Problem statement:
Rewrite every one of the records that follow, replacing "Portsmouth" with "Southsea" and leaving everything else unchanged.

Given records:
>>

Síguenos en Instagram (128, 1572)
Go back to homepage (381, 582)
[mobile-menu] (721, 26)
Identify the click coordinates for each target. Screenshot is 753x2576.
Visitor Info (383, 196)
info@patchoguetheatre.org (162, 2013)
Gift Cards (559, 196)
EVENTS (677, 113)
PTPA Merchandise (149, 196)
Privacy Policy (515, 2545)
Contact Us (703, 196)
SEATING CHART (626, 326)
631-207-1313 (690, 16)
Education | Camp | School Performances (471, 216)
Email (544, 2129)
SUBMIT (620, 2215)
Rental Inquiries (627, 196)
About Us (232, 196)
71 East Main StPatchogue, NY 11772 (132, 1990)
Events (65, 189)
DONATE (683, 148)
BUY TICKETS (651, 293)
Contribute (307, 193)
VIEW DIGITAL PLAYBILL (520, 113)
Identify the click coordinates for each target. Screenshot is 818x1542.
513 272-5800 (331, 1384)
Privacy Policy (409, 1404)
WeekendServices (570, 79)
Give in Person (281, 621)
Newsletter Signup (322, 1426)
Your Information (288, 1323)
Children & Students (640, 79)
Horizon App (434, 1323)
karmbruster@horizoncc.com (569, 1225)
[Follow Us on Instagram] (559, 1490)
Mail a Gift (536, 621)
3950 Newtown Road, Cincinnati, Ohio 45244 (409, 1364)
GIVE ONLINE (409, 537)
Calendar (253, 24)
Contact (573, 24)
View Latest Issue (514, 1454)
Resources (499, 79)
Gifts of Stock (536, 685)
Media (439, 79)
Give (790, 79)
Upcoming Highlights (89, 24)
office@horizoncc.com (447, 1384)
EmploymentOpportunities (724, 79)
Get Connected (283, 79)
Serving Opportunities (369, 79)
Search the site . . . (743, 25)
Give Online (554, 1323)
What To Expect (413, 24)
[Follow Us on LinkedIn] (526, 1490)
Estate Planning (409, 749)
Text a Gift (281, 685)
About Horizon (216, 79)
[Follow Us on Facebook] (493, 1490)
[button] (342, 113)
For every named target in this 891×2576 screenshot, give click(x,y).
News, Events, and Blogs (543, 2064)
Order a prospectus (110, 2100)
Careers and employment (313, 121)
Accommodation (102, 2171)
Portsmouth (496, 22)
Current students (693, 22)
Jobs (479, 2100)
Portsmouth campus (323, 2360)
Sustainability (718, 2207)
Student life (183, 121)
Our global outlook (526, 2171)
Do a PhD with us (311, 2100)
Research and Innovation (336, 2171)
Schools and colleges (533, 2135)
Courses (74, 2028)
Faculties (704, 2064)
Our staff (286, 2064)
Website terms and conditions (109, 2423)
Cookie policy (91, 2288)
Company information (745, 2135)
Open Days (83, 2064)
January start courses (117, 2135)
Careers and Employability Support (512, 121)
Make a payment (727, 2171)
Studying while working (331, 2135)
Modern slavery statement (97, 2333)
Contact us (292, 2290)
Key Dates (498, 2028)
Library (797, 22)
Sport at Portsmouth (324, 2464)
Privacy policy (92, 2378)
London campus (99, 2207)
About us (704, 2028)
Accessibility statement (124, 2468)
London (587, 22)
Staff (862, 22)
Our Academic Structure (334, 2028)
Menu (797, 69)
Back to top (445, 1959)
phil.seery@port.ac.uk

<<

Expected output:
Síguenos en Instagram (128, 1572)
Go back to homepage (381, 582)
[mobile-menu] (721, 26)
Identify the click coordinates for each target. Screenshot is 753x2576.
Visitor Info (383, 196)
info@patchoguetheatre.org (162, 2013)
Gift Cards (559, 196)
EVENTS (677, 113)
PTPA Merchandise (149, 196)
Privacy Policy (515, 2545)
Contact Us (703, 196)
SEATING CHART (626, 326)
631-207-1313 (690, 16)
Education | Camp | School Performances (471, 216)
Email (544, 2129)
SUBMIT (620, 2215)
Rental Inquiries (627, 196)
About Us (232, 196)
71 East Main StPatchogue, NY 11772 (132, 1990)
Events (65, 189)
DONATE (683, 148)
BUY TICKETS (651, 293)
Contribute (307, 193)
VIEW DIGITAL PLAYBILL (520, 113)
Identify the click coordinates for each target. Screenshot is 818x1542.
513 272-5800 (331, 1384)
Privacy Policy (409, 1404)
WeekendServices (570, 79)
Give in Person (281, 621)
Newsletter Signup (322, 1426)
Your Information (288, 1323)
Children & Students (640, 79)
Horizon App (434, 1323)
karmbruster@horizoncc.com (569, 1225)
[Follow Us on Instagram] (559, 1490)
Mail a Gift (536, 621)
3950 Newtown Road, Cincinnati, Ohio 45244 (409, 1364)
GIVE ONLINE (409, 537)
Calendar (253, 24)
Contact (573, 24)
View Latest Issue (514, 1454)
Resources (499, 79)
Gifts of Stock (536, 685)
Media (439, 79)
Give (790, 79)
Upcoming Highlights (89, 24)
office@horizoncc.com (447, 1384)
EmploymentOpportunities (724, 79)
Get Connected (283, 79)
Serving Opportunities (369, 79)
Search the site . . . (743, 25)
Give Online (554, 1323)
What To Expect (413, 24)
[Follow Us on LinkedIn] (526, 1490)
Estate Planning (409, 749)
Text a Gift (281, 685)
About Horizon (216, 79)
[Follow Us on Facebook] (493, 1490)
[button] (342, 113)
For every named target in this 891×2576 screenshot, give click(x,y).
News, Events, and Blogs (543, 2064)
Order a prospectus (110, 2100)
Careers and employment (313, 121)
Accommodation (102, 2171)
Southsea (496, 22)
Current students (693, 22)
Jobs (479, 2100)
Southsea campus (323, 2360)
Sustainability (718, 2207)
Student life (183, 121)
Our global outlook (526, 2171)
Do a PhD with us (311, 2100)
Research and Innovation (336, 2171)
Schools and colleges (533, 2135)
Courses (74, 2028)
Faculties (704, 2064)
Our staff (286, 2064)
Website terms and conditions (109, 2423)
Cookie policy (91, 2288)
Company information (745, 2135)
Open Days (83, 2064)
January start courses (117, 2135)
Careers and Employability Support (512, 121)
Make a payment (727, 2171)
Studying while working (331, 2135)
Modern slavery statement (97, 2333)
Contact us (292, 2290)
Key Dates (498, 2028)
Library (797, 22)
Sport at Southsea (324, 2464)
Privacy policy (92, 2378)
London campus (99, 2207)
About us (704, 2028)
Accessibility statement (124, 2468)
London (587, 22)
Staff (862, 22)
Our Academic Structure (334, 2028)
Menu (797, 69)
Back to top (445, 1959)
phil.seery@port.ac.uk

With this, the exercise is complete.